Automatic byte order conversion naturally doesn’t work for Util::Blob objects, since the reader/writer doesn’t know how the data inside the blob is structured.

Additional Notes:

Only use BinaryReader / BinaryWriter in an actual game project when absolutely necessary. For the sake of efficient and fast loading from disk it’s usually better to prepare any sort of game data as a native memory dump which can be loaded with a simple Stream::Read() and immediately used without any parsing or data conversions going on during load. Time spent in the build pipeline is a thousand times cheaper then time spent waiting for a level to load, thus BinaryReader and BinaryWriter are much better used in offline tools!

Even in offline tools, BinaryReader/Writer can be very slow when processing thousands of data elements, since reading or writing each little data element will cause a complete round-trip through the ReadFile / WriteFile functions of the host’s operating system. Use the SetMemoryMappingEnabled(true) method to speed up reading and writing of data elements drastically by caching the data in memory. In the BinaryReader, this will load the entire file into memory in Open(), and in the BinaryWriter, all writes will go into a memory buffer first, which will then be dumped to a file in Close() with a single Write().

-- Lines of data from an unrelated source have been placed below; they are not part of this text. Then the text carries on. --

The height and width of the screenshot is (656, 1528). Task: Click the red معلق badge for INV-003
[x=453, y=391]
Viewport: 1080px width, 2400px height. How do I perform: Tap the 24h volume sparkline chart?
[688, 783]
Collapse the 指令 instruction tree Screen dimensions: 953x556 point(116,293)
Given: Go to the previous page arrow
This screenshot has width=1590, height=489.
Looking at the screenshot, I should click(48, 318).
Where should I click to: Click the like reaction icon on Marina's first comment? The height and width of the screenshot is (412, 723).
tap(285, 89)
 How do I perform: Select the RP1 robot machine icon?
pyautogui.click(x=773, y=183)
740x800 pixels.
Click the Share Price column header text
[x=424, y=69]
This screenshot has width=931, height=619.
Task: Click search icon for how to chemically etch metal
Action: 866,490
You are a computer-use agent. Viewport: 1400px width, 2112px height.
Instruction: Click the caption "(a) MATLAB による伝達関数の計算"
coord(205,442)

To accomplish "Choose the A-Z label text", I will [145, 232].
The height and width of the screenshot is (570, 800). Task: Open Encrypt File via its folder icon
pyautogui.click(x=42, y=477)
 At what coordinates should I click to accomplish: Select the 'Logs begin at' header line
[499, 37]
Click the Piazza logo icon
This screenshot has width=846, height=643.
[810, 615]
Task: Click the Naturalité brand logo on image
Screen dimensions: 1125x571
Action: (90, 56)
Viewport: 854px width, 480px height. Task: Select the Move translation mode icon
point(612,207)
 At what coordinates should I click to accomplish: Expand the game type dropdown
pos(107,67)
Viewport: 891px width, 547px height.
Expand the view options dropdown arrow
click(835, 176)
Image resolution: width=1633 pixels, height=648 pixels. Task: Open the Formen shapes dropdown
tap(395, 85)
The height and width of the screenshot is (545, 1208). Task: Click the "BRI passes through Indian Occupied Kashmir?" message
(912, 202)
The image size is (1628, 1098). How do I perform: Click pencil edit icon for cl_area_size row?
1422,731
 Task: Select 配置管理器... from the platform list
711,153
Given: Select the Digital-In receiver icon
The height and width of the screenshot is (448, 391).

Reading Excel XML files with Nebula3

You can use the IO::ExcelXmlReader stream reader class to parse files saved in XML format from MS Excel (all versions should work, but when in doubt, save as Excel 2003 XML file). After opening an Excel file, the content of the file can be accessed by table, column and row index:

Ptr<Stream> stream = IoServer::Instance()->CreateStream(“home:excelsheet.xml”);
Ptr<ExcelXmlReader> reader = ExcelXmlReader::Create();
reader->SetStream(stream);
if (reader->Open())
{
    // NOTE: when working with the left-most “default” table,
    // we can simply omit the table index in all methods.
    //
    // Test if a column exists in the left-most table:
    if (xmlReader->HasColumn(“Bla”))
    {
        // get the column index (returns InvalidIndex if not exists)
        IndexT colIndex = xmlReader->FindColumnIndex(“Bla”);

        // iterate over all rows and read content of column “Bla”:
        IndexT rowIndex;
        SizeT numRows = xmlReader->GetNumRows();
        for (rowIndex = 0; rowIndex < numRows; rowIndex++)
        {
            // get the content of cell at (rowIndex,colIndex):
            String elm = xmlReader->GetElement(rowIndex, colIndex);
        }
    }
}

You can also access specific tables in an Excel file. In this case, an additional tableIndex parameter is used in most methods:

// get the number of tables in the Excel file:
SizeT numTables = xmlReader->GetNumTables();

// find a table index by name (return InvalidIndex if not exists)
IndexT tableIndex = xmlReader->GetTableIndex(“TableName”);
// get the name of table at index
const String& tableName = xmlReader->GetTableName(tableIndex);
// to access a particular table, simply add the table index as last
// parameter to all other methods:
SizeT numRowsOfTable = xmlReader->GetNumRows(tableIndex);
SizeT numColsOfTable = xmlReader->GetNumColumns(tableIndex);
bool hasColumn = xmlReader->HasColumn(“Bla”, tableIndex);
String elm = xmlReader->GetElement(rowIndex, colIndex, tableIndex);
…

Note that Excel XML files come with a lot more fluff then actual data, so reading an Excel table bigger then a few dozen or hundred kBytes is EXTREMELY slow. Do not use Excel XML files directly in your game application, but only as source data files in the content pipeline, and convert them to binary files or write them into an SQLite database during the build process for more efficient consumption by the game application.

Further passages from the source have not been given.